▶ _Ação solicitada A_: Extraia do texto sobre a operação policial o trecho que começa em "A polícia diz" e segue até "conclusão desta edição.", copiando-o sem nenhuma alteração.
▶ _Ação solicitada B_:
Responda às perguntas abaixo com base no texto sobre a operação policial.
(i) Para qual hospital a idosa baleada foi encaminhada?
(ii) Em que tipo de área os agentes foram atacados durante a operação?
(iii) Quantos corpos foram achados, segundo Nadine Borges?

▶ _Texto de leitura_:
Durante a ação, uma idosa foi baleada e encaminhada para o hospital estadual Alberto Torres, em São Gonçalo. Segundo o Instituto Fogo Cruzado, neste ano, 25 idosos já foram baleados na região metropolitana no Rio e 9 deles morreram.

A polícia diz ainda que, durante a operação, os agentes foram atacados em uma área de mangue, na qual ocorreu troca de tiros com suspeitos. Os policiais apreenderam munições de fuzil, cinco carregadores e uniformes camuflados. Os corpos foram encontrados perto da área em que houve o suposto confronto. "‹

Vice-presidente da Comissão de Direitos Humanos da OAB-Rio, Nadine Borges diz que os moradores relatam que os corpos apresentam sinais de tortura e que a ação se trata de uma chacina. Segundo ela, foram achados 11 corpos, nove estão no IML (Instituto Médico Legal). A Polícia Civil não confirmou esse número até a conclusão desta edição.

▶ _Segmento de dados_:
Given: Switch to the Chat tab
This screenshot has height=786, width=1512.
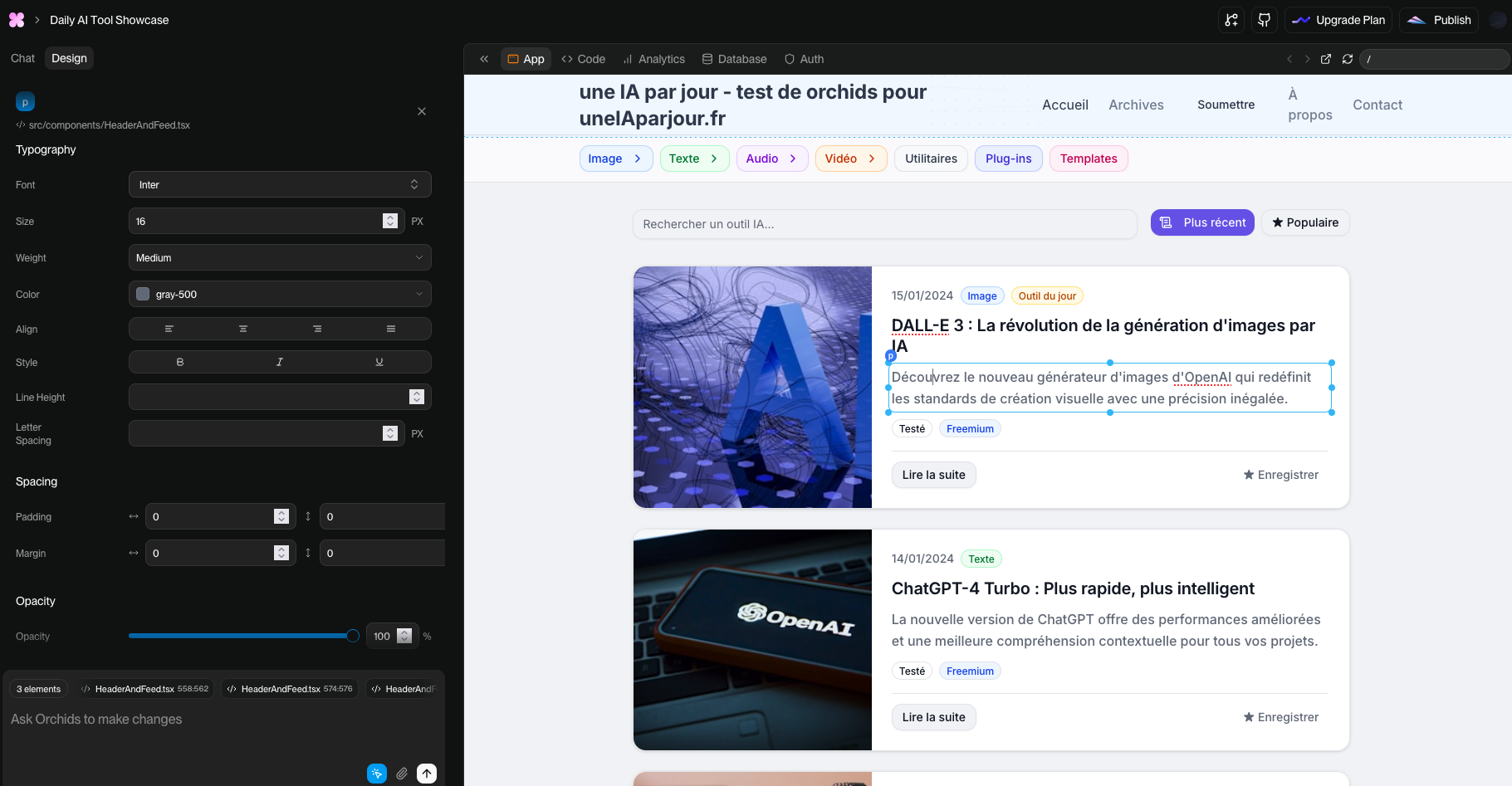Looking at the screenshot, I should point(22,58).
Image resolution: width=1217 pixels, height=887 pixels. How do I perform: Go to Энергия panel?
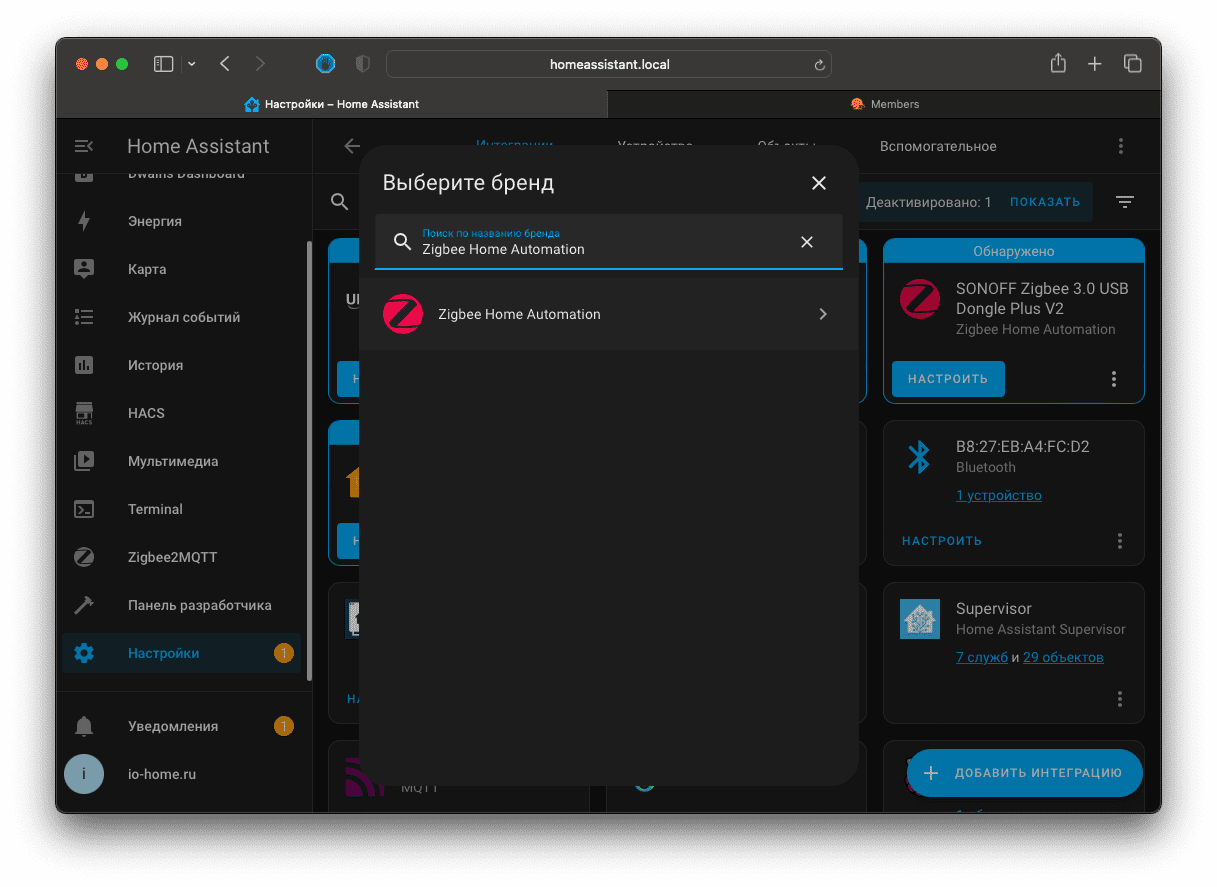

▶ _Resposta do exercício A_:
A polícia diz ainda que, durante a operação, os agentes foram atacados em uma área de mangue, na qual ocorreu troca de tiros com suspeitos. Os policiais apreenderam munições de fuzil, cinco carregadores e uniformes camuflados. Os corpos foram encontrados perto da área em que houve o suposto confronto. "‹

Vice-presidente da Comissão de Direitos Humanos da OAB-Rio, Nadine Borges diz que os moradores relatam que os corpos apresentam sinais de tortura e que a ação se trata de uma chacina. Segundo ela, foram achados 11 corpos, nove estão no IML (Instituto Médico Legal). A Polícia Civil não confirmou esse número até a conclusão desta edição.

▶ _Resposta do exercício B_:
(i) Para o hospital estadual Alberto Torres, em São Gonçalo.
(ii) Em uma área de mangue.
(iii) 11 corpos.